The course had 6 units, one every week. We had to produce the materials 2 weeks in advance until we finished all the content. Every week we hosted a 1-2 hour call with Adrian so they could discuss the materials or have a review.

By the end of the 6 weeks, the 17 students had a project in teams where they pitched the products they had designed. I created a scorecard and invited some judges from real positions in the company so the students could receive real feedback from people who evaluate MVPs, initiatives, and budgets every day.

Outcome

We launched the MVP and hosted the first cohort of a Product Design Bootcamp (6 weeks program) which certified 17 people from operations roles who were facing new digital projects at their jobs.

So December 2021 closed with 2 bootcamps, 53 active students with 146 hours of study (tracked in the platform), 43 video classes (6 hours), 168+ community posts, and 17 people got a certification of completion.

The education leader was promoted to manager and could hire 2 members on her team to get an independent budget and freedom to expand this model to more courses, academies, and custom events.

In 2022, it got 5 academies with 1–4 courses each, 2007 students mostly from 2 business units, and 850 participants in events. It received an NPS of 85% and sold 10,000 spots for the upcoming 2023 in a customized product version.

We received US$350–700 per student/course access and at least US$100K in passive income for giving access to the community.

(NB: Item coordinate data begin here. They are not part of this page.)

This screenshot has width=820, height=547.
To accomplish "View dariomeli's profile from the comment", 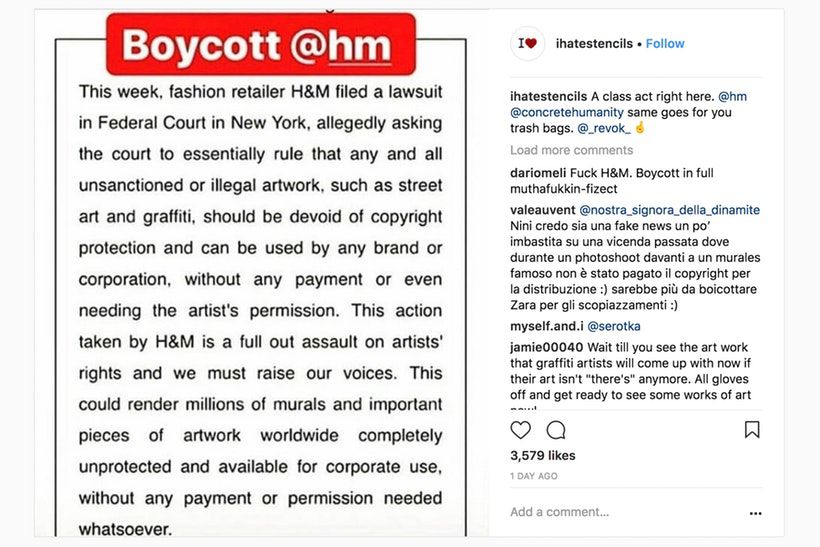I will (x=539, y=173).
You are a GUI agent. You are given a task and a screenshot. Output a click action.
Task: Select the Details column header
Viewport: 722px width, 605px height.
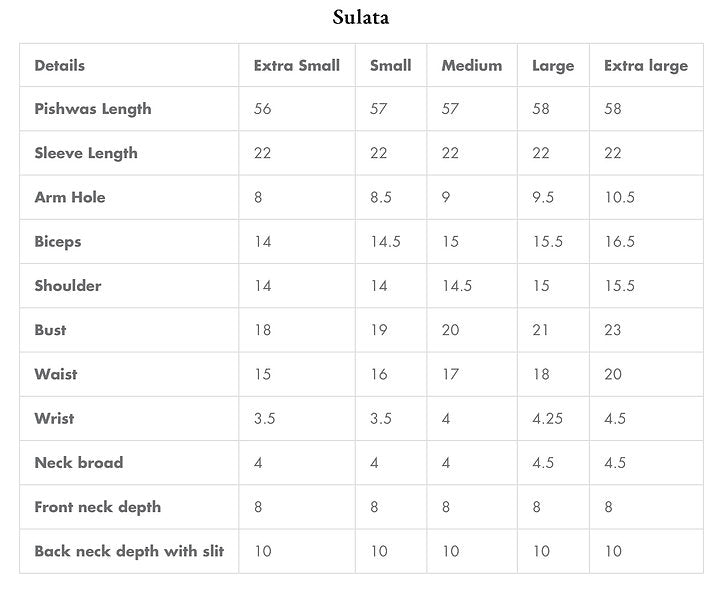[x=60, y=66]
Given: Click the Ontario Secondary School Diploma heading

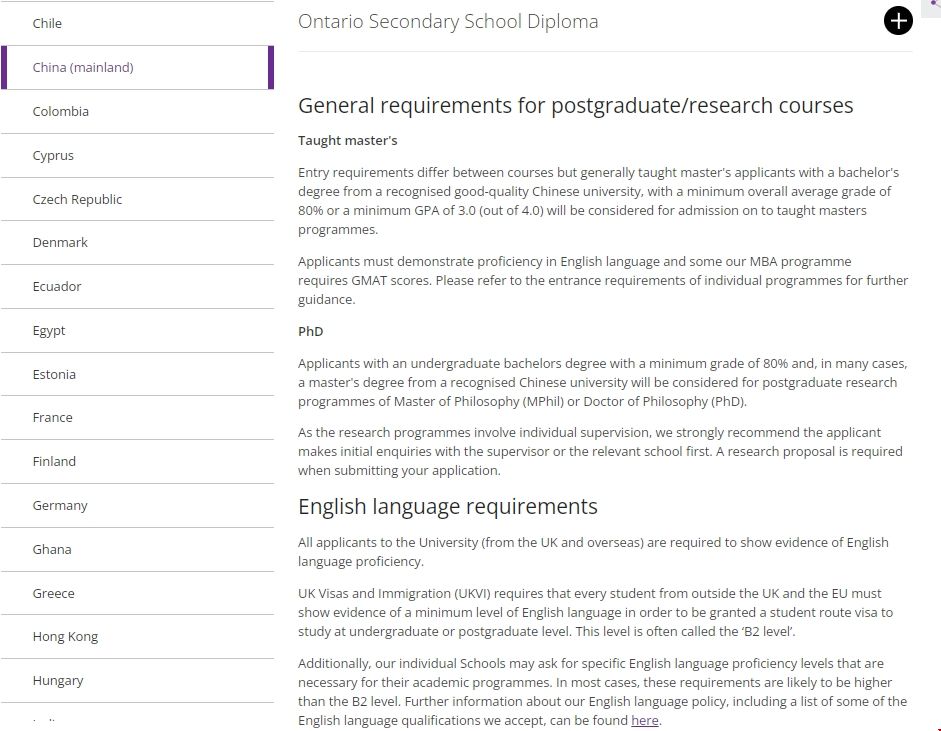Looking at the screenshot, I should point(448,22).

By 2023, our school had reached 13 courses (+5 in a Portuguese version) with 14,497 paid courses access (15% of students completed at least a course) from 6 business units, 2400 students as part of the online community, and 1200 participated in that year's events.

Lessons learned

🧑‍🏫
Online courses are more than videos and PDFs. An education methodology, course direction, and professional post-production are essential to stand out in this market.
🤑
Even old businesses prefer long hours of synchronised sessions to get diplomas from prestigious institutions, education inside corporations is a very lucrative business with passive income and low customization efforts to keep selling training and workshops.
🧭
Higher management needs a clear vision and long-term goals for their schools, besides providing management coaching to the school staff. Otherwise, the school will stagnate into a Netflix of courses instead of becoming the space to upscale expensive skills on the market, challenge the company status quo, and nurture upcoming leaders.